Provided data ▸

=== Begin Enclosure ===

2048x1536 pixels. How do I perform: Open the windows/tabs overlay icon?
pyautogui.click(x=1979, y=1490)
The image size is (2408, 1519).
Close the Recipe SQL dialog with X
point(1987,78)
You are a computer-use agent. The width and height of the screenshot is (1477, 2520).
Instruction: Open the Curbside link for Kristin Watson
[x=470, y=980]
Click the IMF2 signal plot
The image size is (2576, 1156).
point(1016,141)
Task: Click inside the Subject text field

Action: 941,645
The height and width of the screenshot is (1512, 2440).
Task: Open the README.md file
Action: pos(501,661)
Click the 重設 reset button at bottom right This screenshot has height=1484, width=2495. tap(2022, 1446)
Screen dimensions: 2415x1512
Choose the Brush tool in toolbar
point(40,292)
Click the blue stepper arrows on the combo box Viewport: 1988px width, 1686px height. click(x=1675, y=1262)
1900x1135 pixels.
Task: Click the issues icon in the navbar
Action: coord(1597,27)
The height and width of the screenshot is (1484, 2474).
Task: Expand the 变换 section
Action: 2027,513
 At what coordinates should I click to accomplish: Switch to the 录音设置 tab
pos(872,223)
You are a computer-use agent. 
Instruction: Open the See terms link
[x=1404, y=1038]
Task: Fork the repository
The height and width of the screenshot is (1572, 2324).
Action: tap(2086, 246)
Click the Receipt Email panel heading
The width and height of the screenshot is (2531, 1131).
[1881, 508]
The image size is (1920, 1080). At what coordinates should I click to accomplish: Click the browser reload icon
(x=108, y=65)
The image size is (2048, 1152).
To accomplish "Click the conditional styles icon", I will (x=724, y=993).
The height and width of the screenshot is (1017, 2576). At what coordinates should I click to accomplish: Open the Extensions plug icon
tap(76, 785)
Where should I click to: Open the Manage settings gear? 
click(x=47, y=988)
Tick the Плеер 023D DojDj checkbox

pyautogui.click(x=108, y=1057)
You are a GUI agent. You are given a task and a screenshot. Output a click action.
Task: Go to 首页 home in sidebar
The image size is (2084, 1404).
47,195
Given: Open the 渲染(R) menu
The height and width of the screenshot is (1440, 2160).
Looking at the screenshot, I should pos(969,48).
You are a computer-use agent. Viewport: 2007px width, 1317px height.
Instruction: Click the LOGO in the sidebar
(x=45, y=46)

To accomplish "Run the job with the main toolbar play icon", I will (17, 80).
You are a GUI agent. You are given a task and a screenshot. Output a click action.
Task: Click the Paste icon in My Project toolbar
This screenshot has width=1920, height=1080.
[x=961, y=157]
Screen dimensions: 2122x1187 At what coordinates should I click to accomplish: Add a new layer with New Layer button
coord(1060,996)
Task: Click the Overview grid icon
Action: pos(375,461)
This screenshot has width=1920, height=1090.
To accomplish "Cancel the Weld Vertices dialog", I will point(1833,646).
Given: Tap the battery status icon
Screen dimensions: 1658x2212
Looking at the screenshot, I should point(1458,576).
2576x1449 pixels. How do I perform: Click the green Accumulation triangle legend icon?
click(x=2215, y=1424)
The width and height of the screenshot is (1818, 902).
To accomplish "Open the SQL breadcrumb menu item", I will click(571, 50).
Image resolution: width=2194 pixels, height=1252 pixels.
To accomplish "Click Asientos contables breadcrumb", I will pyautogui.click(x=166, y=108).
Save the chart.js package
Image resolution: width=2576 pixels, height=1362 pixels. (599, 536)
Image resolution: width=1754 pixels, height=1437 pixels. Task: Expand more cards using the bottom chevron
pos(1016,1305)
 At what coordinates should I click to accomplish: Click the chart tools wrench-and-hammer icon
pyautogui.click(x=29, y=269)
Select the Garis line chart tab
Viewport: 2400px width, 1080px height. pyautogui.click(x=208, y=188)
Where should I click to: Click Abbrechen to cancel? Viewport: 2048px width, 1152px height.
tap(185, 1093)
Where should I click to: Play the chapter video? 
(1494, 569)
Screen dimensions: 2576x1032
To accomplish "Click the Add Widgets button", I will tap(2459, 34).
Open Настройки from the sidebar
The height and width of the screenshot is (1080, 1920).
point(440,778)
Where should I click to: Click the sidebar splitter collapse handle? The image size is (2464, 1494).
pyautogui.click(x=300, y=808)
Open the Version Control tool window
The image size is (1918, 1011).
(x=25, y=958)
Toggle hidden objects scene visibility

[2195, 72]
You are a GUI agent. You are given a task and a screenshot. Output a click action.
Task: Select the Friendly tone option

=== End Enclosure ===

Directions for this task ▸
Each entry shown above must be retyped word for word.

Solution for this problem ▸
2048x1536 pixels. How do I perform: Open the windows/tabs overlay icon?
pyautogui.click(x=1979, y=1490)
The image size is (2408, 1519).
Close the Recipe SQL dialog with X
point(1987,78)
You are a computer-use agent. The width and height of the screenshot is (1477, 2520).
Instruction: Open the Curbside link for Kristin Watson
[x=470, y=980]
Click the IMF2 signal plot
The image size is (2576, 1156).
point(1016,141)
Task: Click inside the Subject text field

Action: 941,645
The height and width of the screenshot is (1512, 2440).
Task: Open the README.md file
Action: pos(501,661)
Click the 重設 reset button at bottom right This screenshot has height=1484, width=2495. tap(2022, 1446)
Screen dimensions: 2415x1512
Choose the Brush tool in toolbar
point(40,292)
Click the blue stepper arrows on the combo box Viewport: 1988px width, 1686px height. click(x=1675, y=1262)
1900x1135 pixels.
Task: Click the issues icon in the navbar
Action: coord(1597,27)
The height and width of the screenshot is (1484, 2474).
Task: Expand the 变换 section
Action: 2027,513
 At what coordinates should I click to accomplish: Switch to the 录音设置 tab
pos(872,223)
You are a computer-use agent. 
Instruction: Open the See terms link
[x=1404, y=1038]
Task: Fork the repository
The height and width of the screenshot is (1572, 2324).
Action: tap(2086, 246)
Click the Receipt Email panel heading
The width and height of the screenshot is (2531, 1131).
[1881, 508]
The image size is (1920, 1080). At what coordinates should I click to accomplish: Click the browser reload icon
(x=108, y=65)
The image size is (2048, 1152).
To accomplish "Click the conditional styles icon", I will (x=724, y=993).
The height and width of the screenshot is (1017, 2576). At what coordinates should I click to accomplish: Open the Extensions plug icon
tap(76, 785)
Where should I click to: Open the Manage settings gear? 
click(x=47, y=988)
Tick the Плеер 023D DojDj checkbox

pyautogui.click(x=108, y=1057)
You are a GUI agent. You are given a task and a screenshot. Output a click action.
Task: Go to 首页 home in sidebar
The image size is (2084, 1404).
47,195
Given: Open the 渲染(R) menu
The height and width of the screenshot is (1440, 2160).
Looking at the screenshot, I should pos(969,48).
You are a computer-use agent. Viewport: 2007px width, 1317px height.
Instruction: Click the LOGO in the sidebar
(x=45, y=46)

To accomplish "Run the job with the main toolbar play icon", I will (17, 80).
You are a GUI agent. You are given a task and a screenshot. Output a click action.
Task: Click the Paste icon in My Project toolbar
This screenshot has width=1920, height=1080.
[x=961, y=157]
Screen dimensions: 2122x1187 At what coordinates should I click to accomplish: Add a new layer with New Layer button
coord(1060,996)
Task: Click the Overview grid icon
Action: pos(375,461)
This screenshot has width=1920, height=1090.
To accomplish "Cancel the Weld Vertices dialog", I will point(1833,646).
Given: Tap the battery status icon
Screen dimensions: 1658x2212
Looking at the screenshot, I should point(1458,576).
2576x1449 pixels. How do I perform: Click the green Accumulation triangle legend icon?
click(x=2215, y=1424)
The width and height of the screenshot is (1818, 902).
To accomplish "Open the SQL breadcrumb menu item", I will click(571, 50).
Image resolution: width=2194 pixels, height=1252 pixels.
To accomplish "Click Asientos contables breadcrumb", I will pyautogui.click(x=166, y=108).
Save the chart.js package
Image resolution: width=2576 pixels, height=1362 pixels. (599, 536)
Image resolution: width=1754 pixels, height=1437 pixels. Task: Expand more cards using the bottom chevron
pos(1016,1305)
 At what coordinates should I click to accomplish: Click the chart tools wrench-and-hammer icon
pyautogui.click(x=29, y=269)
Select the Garis line chart tab
Viewport: 2400px width, 1080px height. pyautogui.click(x=208, y=188)
Where should I click to: Click Abbrechen to cancel? Viewport: 2048px width, 1152px height.
tap(185, 1093)
Where should I click to: Play the chapter video? 
(1494, 569)
Screen dimensions: 2576x1032
To accomplish "Click the Add Widgets button", I will tap(2459, 34).
Open Настройки from the sidebar
The height and width of the screenshot is (1080, 1920).
point(440,778)
Where should I click to: Click the sidebar splitter collapse handle? The image size is (2464, 1494).
pyautogui.click(x=300, y=808)
Open the Version Control tool window
The image size is (1918, 1011).
(x=25, y=958)
Toggle hidden objects scene visibility

[2195, 72]
You are a GUI agent. You are given a task and a screenshot. Output a click action.
Task: Select the Friendly tone option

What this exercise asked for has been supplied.